Fairy Tail è il secondo manga serializzato dell’autore e disegnatore Hiro Mashima, dopo il quasi-di-successo Rave e, grazie soprattutto ad una trasposizione anime di ottima fattura; è piuttosto popolare in Giappone e nel mondo, inclusa l’Italia, dove è pubblicato da Star Comics mentre l’anime è trasmesso dalla Rai (nota a margine: anche se non doveste mai vedere o leggere Fairy Tail in vita vostra, sentitevi la colonna sonora quando dovete fare qualcosa controvoglia, mi ringrazierete poi).
Nonostante ciò, a differenza di altri shōnen come One Piece o Naruto, è particolarmente divisivo: se una parte della comunità che segue manga e/o anime lo adora e riempie piattaforme come WattPad di fanfiction, chi non ne è fan generalmente finisce per detestarlo.
Ma perché questo strano fenomeno affligge la storia del buon Mashima?
Ebbene, partiamo dall’inizio.

Trama

Fairy Tail parla di una gilda di maghi, i cui componenti vanno in giro a fare missioni per guadagnare la pagnotta, sistemare le gilde rivali e, occasionalmente, salvare il regno/continente/mondo.
Questi maghi però non sono quello che si aspetterebbe un buon aficionado di D&D, tutti libri e bacchette, bensì sono per lo più combattenti che usano la magia per potenziare i propri colpi: tutti sanno che un pugno che provoca un’esplosione di fiamme è ben più potente di uno che ti spacca solo il muso.
In questo, come in praticamente tutto, Fairy Tail sembra rispettare i canoni classici dello shōnen, finché però non ci si rende conto che questi elementi vengono elevati alla quindicesima potenza.

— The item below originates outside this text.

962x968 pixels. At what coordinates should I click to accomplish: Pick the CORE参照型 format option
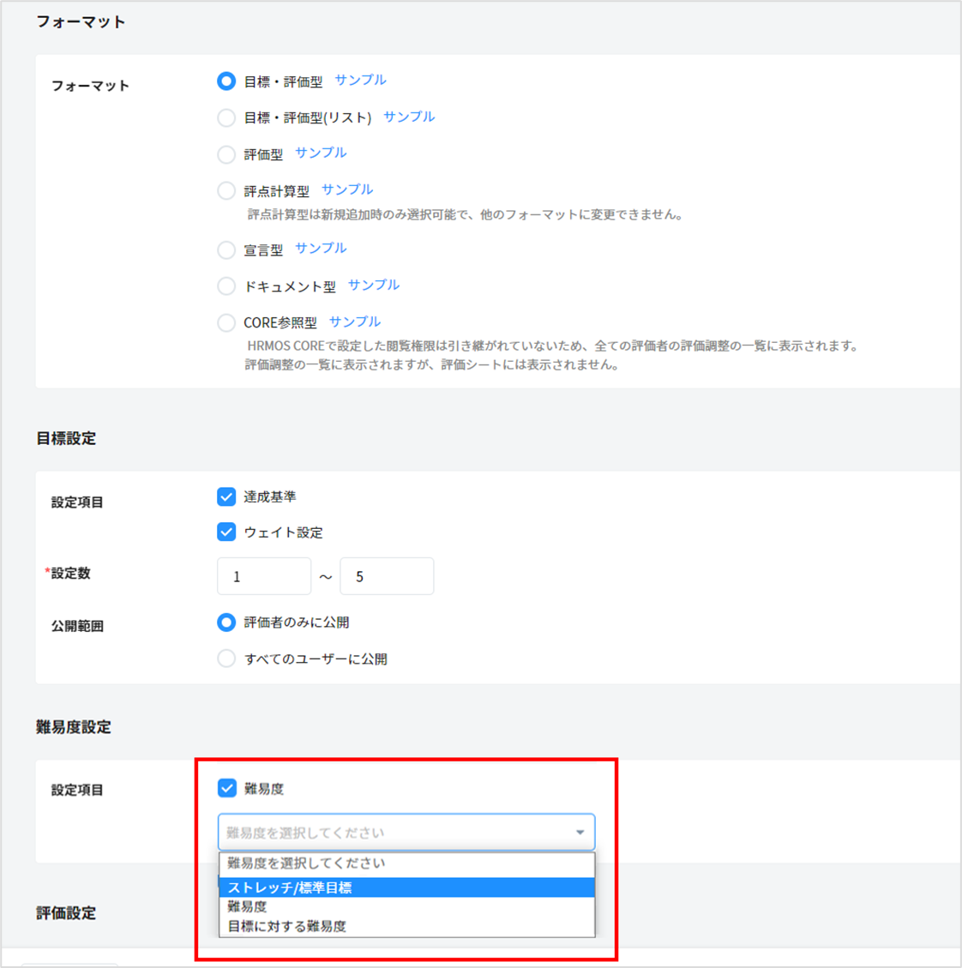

Ciò che desta così tanto astio tra coloro che non apprezzano l’opera di Mashima è proprio che Fairy Tail si può riassumere in una serie di stereotipi palesi, bene esemplificati dal celebre power-up del “potere dell’amicizia”, in cui uno dei protagonisti riesce a battere il suo ben più forte avversario grazie alla coscienza che i suoi compagni credono in lui, un po’ come Seiya (o Pegasus, se siete abituati alla traduzione Merak) nei suoi scontri con il cattivo finale di una saga.
A questo si può aggiungere un uso esagerato del nudo al solo scopo di fanservice ed il fatto che pressoché ogni morte importante si riveli apparente pochi capitoli dopo l’essere avvenuta.

Messa così però sembrerebbe che, effettivamente, Fairy Tail sia un prodotto di scarsa qualità e piuttosto trascurabile a fronte di molti altri manga che sviluppano gli stessi temi ed elementi in modo molto più interessante ed originale.

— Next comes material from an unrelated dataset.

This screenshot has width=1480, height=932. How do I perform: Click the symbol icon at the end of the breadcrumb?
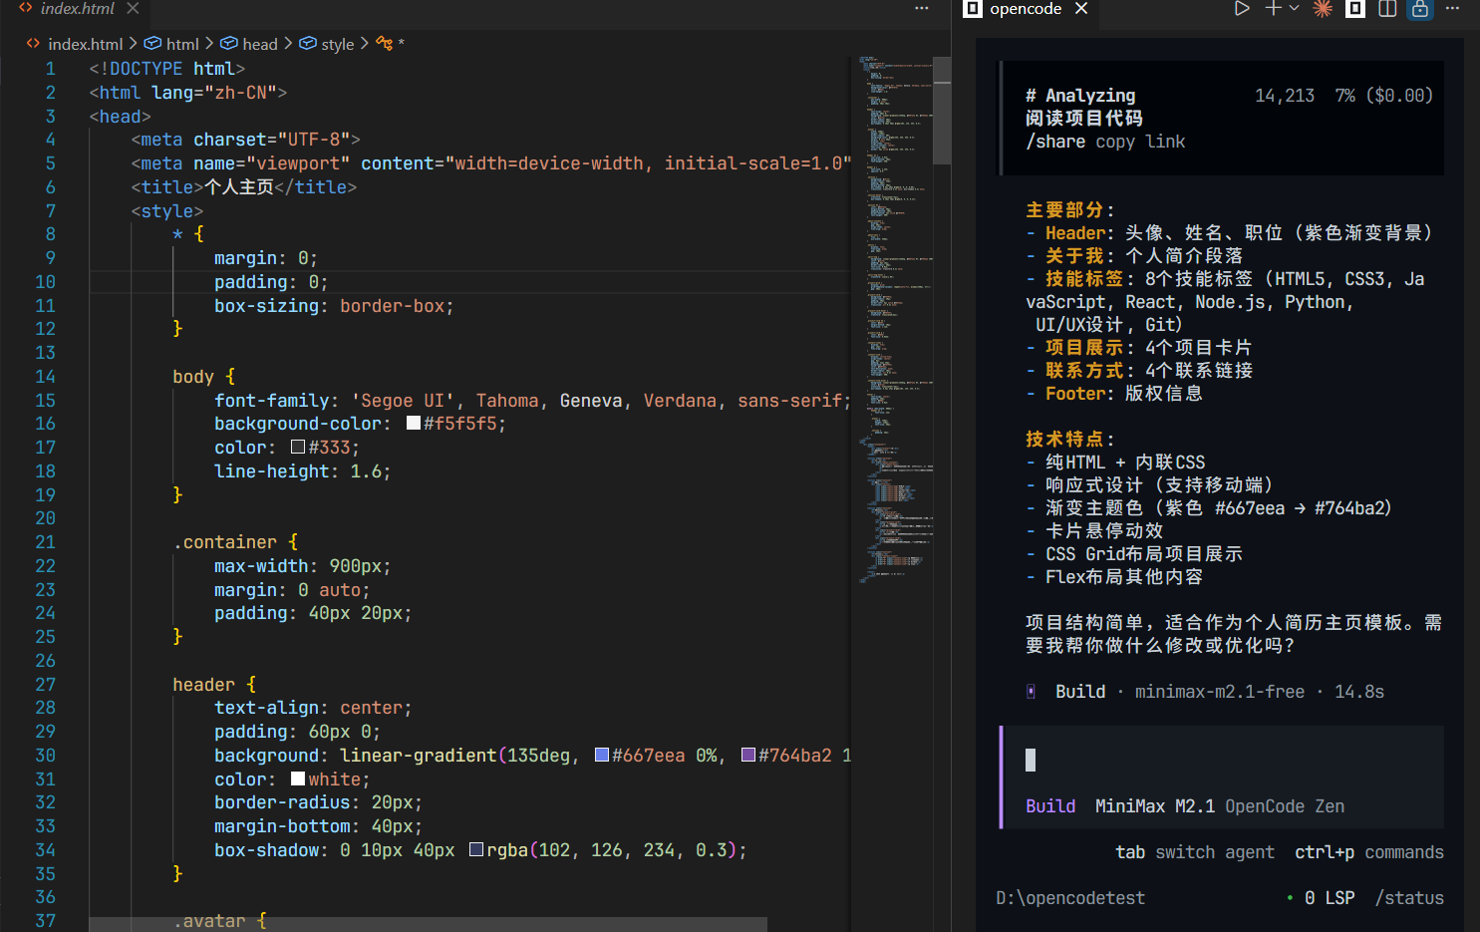382,44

Tuttavia c’è un fascino oscuro in Fairy Tail che personalmente mi tiene ancora attaccato alla storia mentre questa raggiunge la sua forse scontata conclusione.

Innanzitutto perché Mashima, quando ne ha voglia, è in grado di disegnare ed orchestrare combattimenti, seppur magari non “ragionati” come in JoJo, piacevoli alla lettura e dalla forte connotazione epica.
Poi perché in tutta la storia, tra uno scontro risolto da power-up inspiegabili ed un personaggio che riappare tre capitoli dopo che l’avevamo visto morire, c’è sempre qualcosa, magari una sola vignetta o una linea di dialogo, che fa pensare che qualcosa stia per svoltare, che finalmente tutta l’insensatezza stia per finire e che la storia stia per prendere il taglio più serioso, drammatico ed anche cruento che aleggia sopra la minestra di stereotipi che regna incontrastata.

Probabilmente non avverrà mai questa svolta, ma questa possibilità continua a tenermi attaccato a Fairy Tail nonostante i suoi innumerevoli difetti, e continuerà a farlo fino alla fine (dopo la quale magari mi darò dell’idiota per essere arrivato fin lì).

Nerdando in breve

Fairy Tail è un manga molto popolare ma anche molto divisivo a causa del suo ricorrere eccessivamente agli stereotipi del genere e ad un uso smodato del fanservice. Nonostante ciò la storia sembra sempre che stia per svoltare e regalare momenti epici, motivo per cui è difficile smettere una volta iniziato.